06:00 | 21/03/2021 Culture & Tourism
(VEN) - Those visiting the ancient town of Dong Van in Ha Giang Province on the Lunar New Year will hear the plaintive sounds of the Khen echoing over the mountains and forests along the Vietnam-China border emanating from the Mong Panpipe Festival.
The annual festival is aimed at preserving and promoting the unique traditional culture of the Mong people and attracting tourists to the region. One of its signature tunes is made by a Lao version of the bagpipes known as a Khen, a mouth organ whose pipes, usually made of bamboo, are connected with a small, hollowed-out hardwood reservoir into which air is blown.

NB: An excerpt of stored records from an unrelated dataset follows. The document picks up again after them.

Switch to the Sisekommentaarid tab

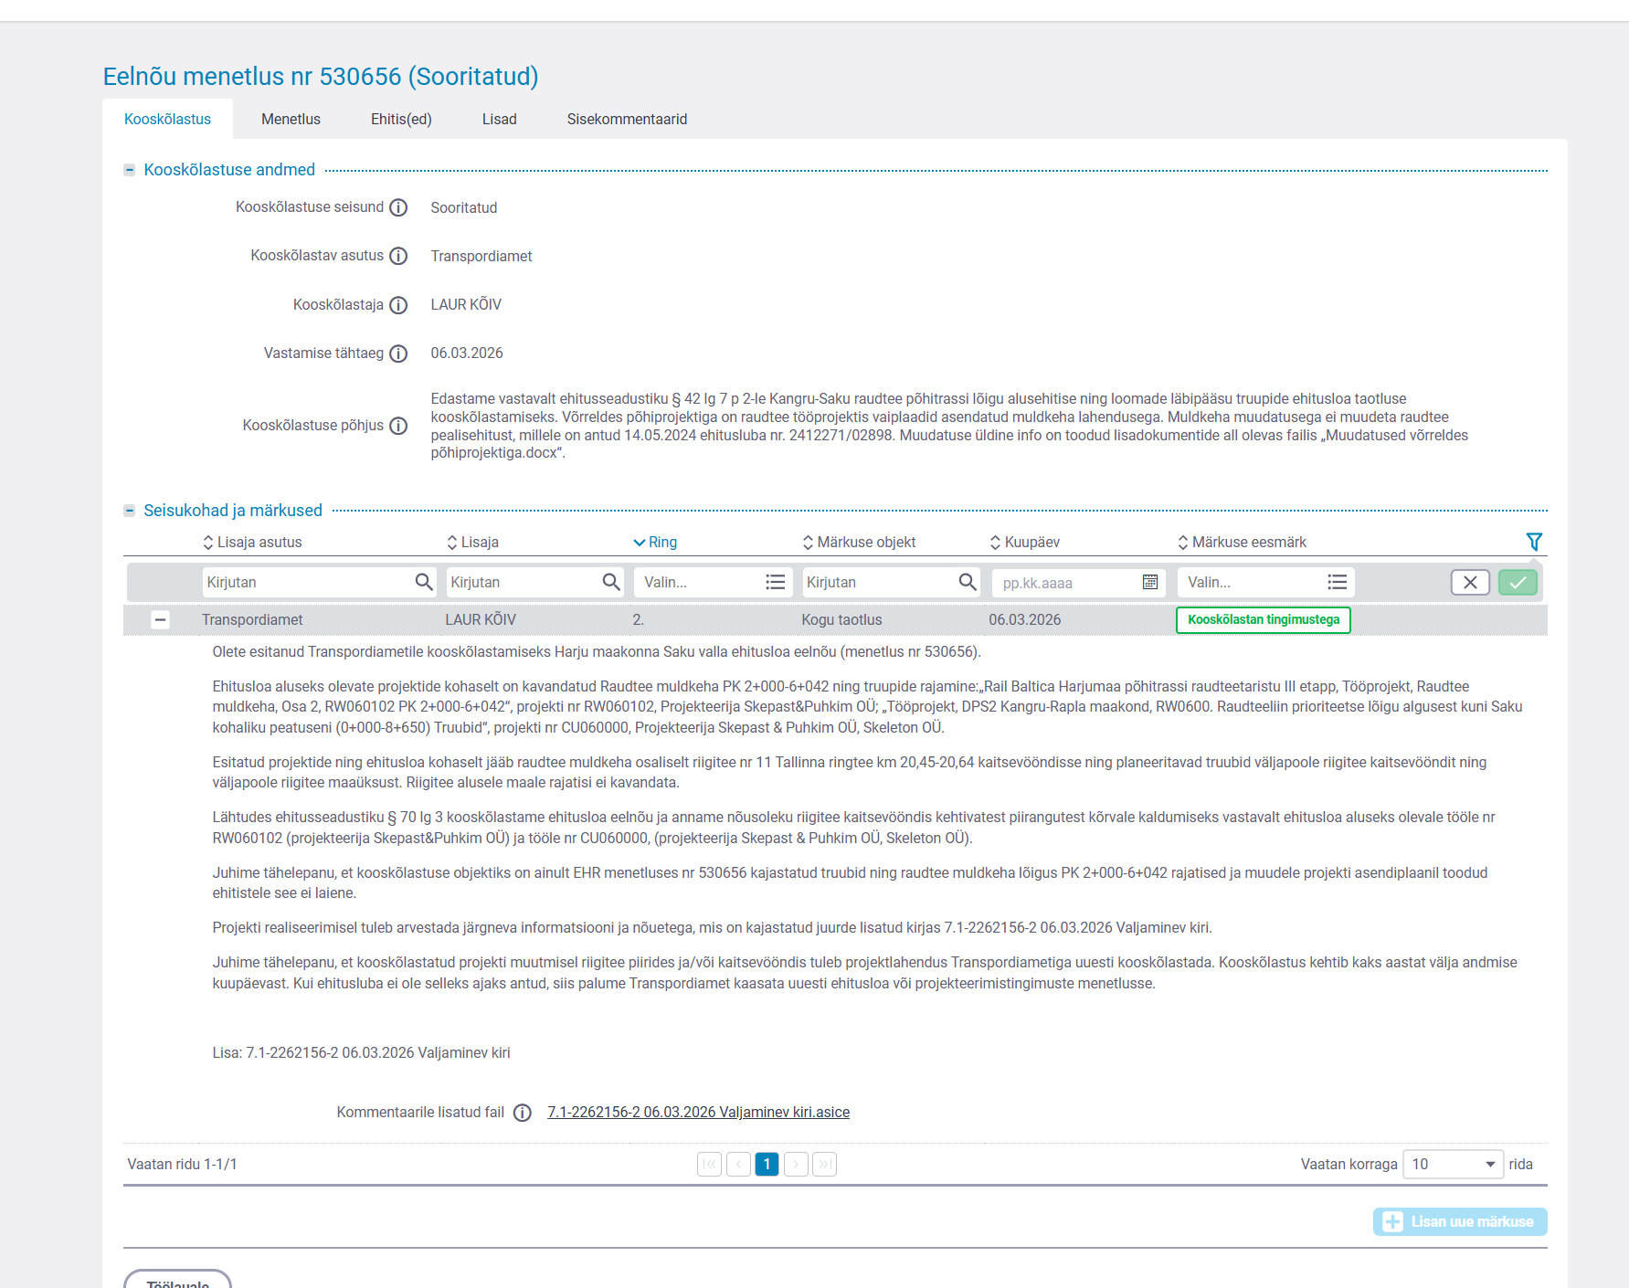[627, 120]

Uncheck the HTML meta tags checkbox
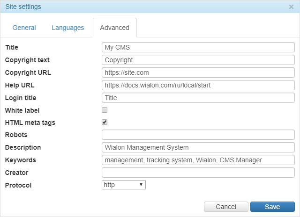(x=105, y=123)
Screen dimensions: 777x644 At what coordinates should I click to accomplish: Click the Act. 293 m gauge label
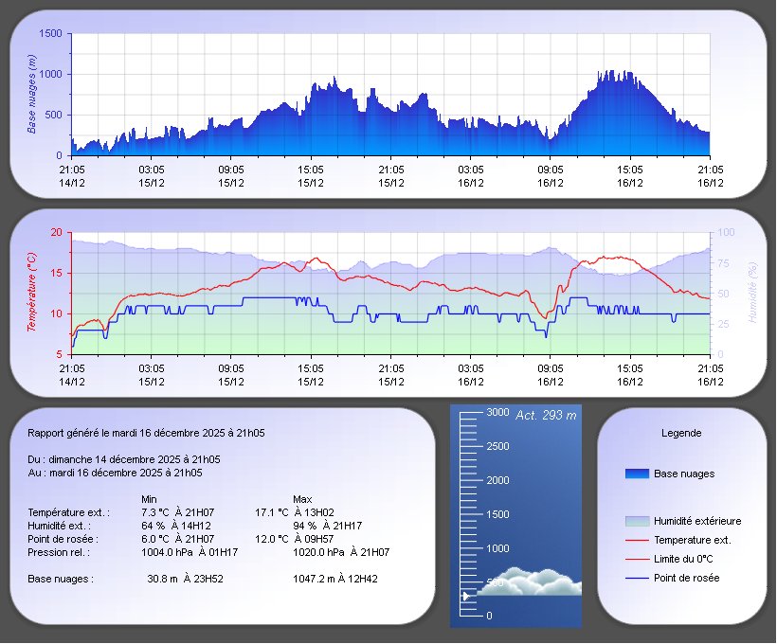[546, 415]
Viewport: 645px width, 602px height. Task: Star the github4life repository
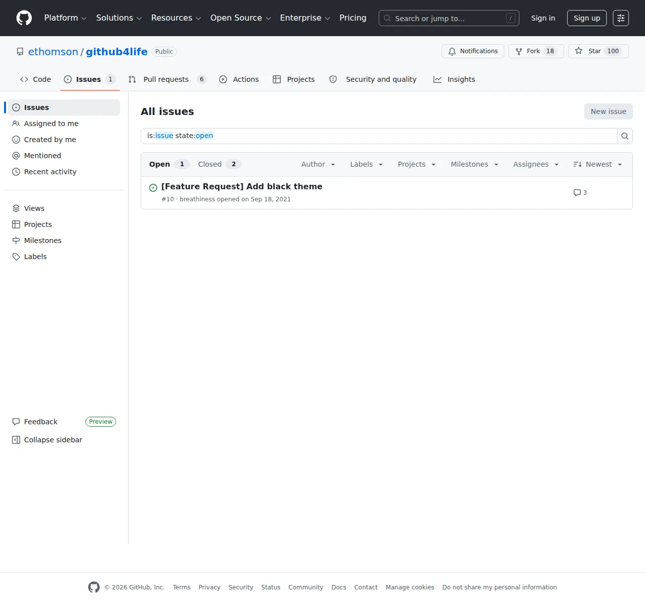pos(598,51)
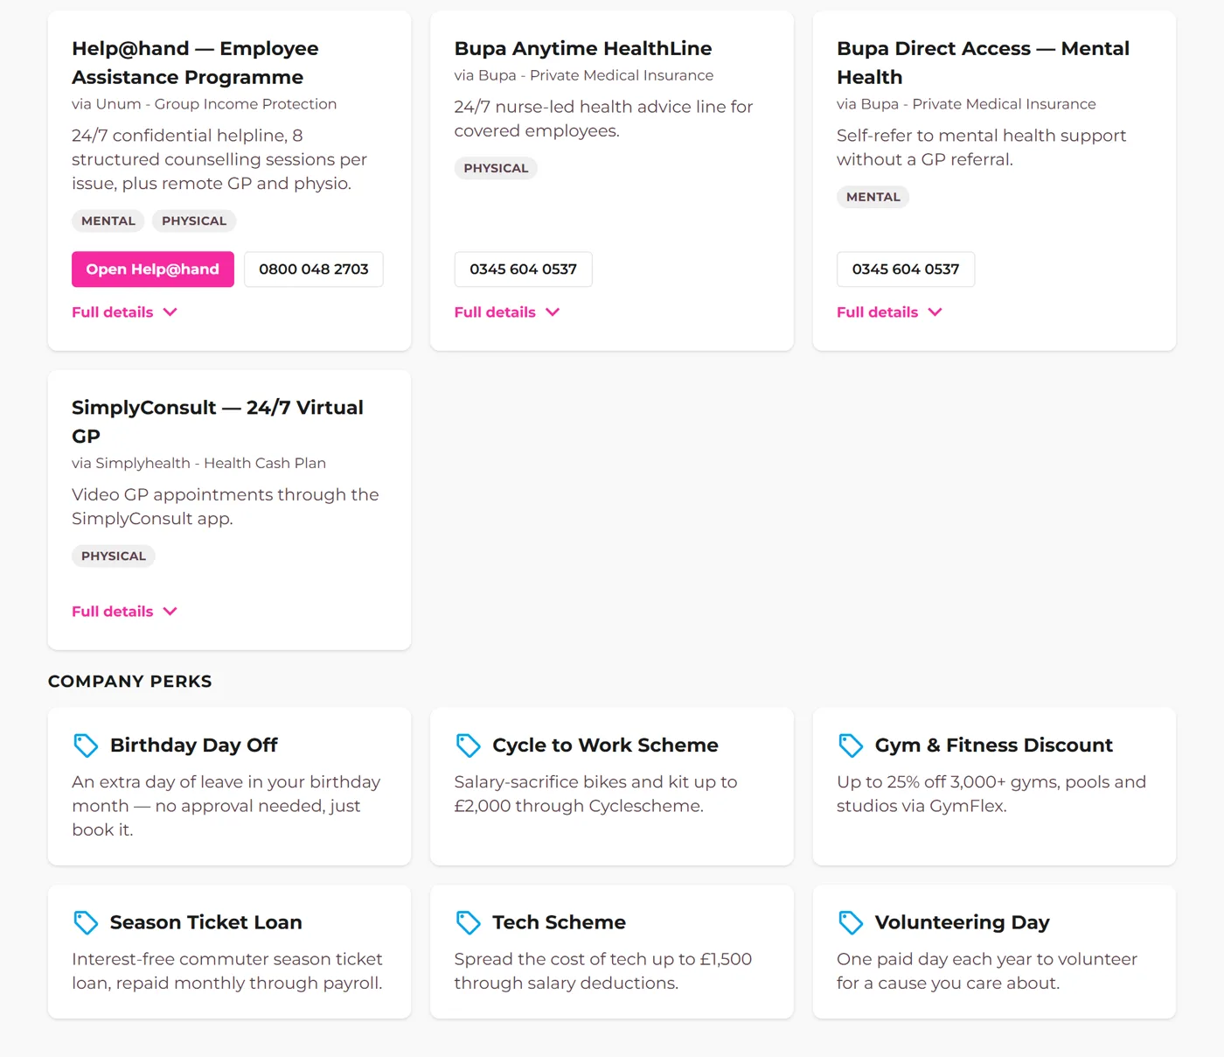Click the MENTAL tag on Help@hand card

click(x=108, y=221)
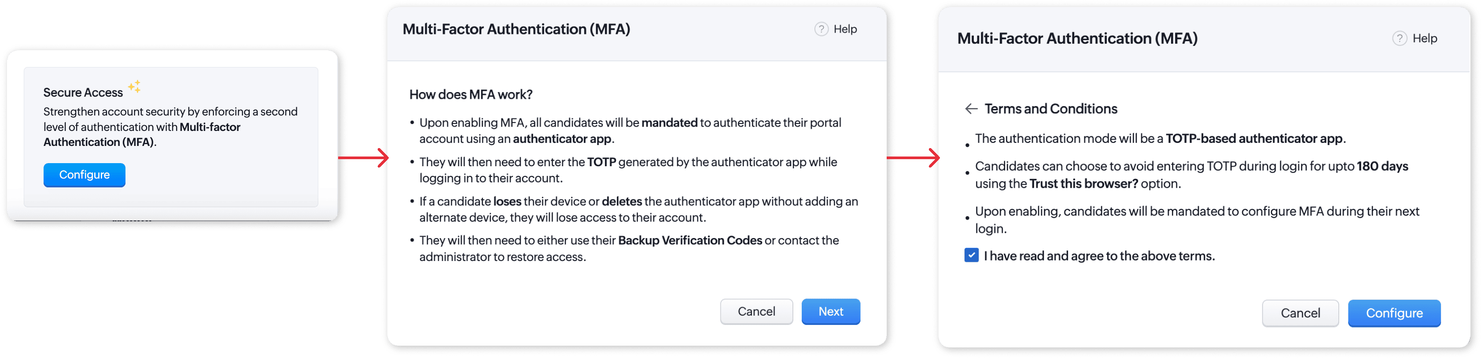Click the 'How does MFA work?' heading

point(470,94)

The Mong people consider the Khen the most important instrument of their culture and religious life. At festivals or fairs, its sounds express the Mong men’s sentiments for the girls they love. It also expresses a sense of community, and nature, and is believed to enable contact with the world of the dead.
The Mong teach their boys to play the Khen, and as young men, these players perform in dance and music to show off their strength and skills.
Mong men who play the Khen and dance exceptionally well are honored by the villagers. At funeral ceremonies, the Khen talks to departed souls on behalf of the living. At a wedding party, the Khen conveys the parents’ messages to their daughter.
Despite societal changes, the Mong have preserved the Khen as the soul of their culture. Many Mong men continue to make Khen and transfer the techniques of making and performing Khen to the next generation.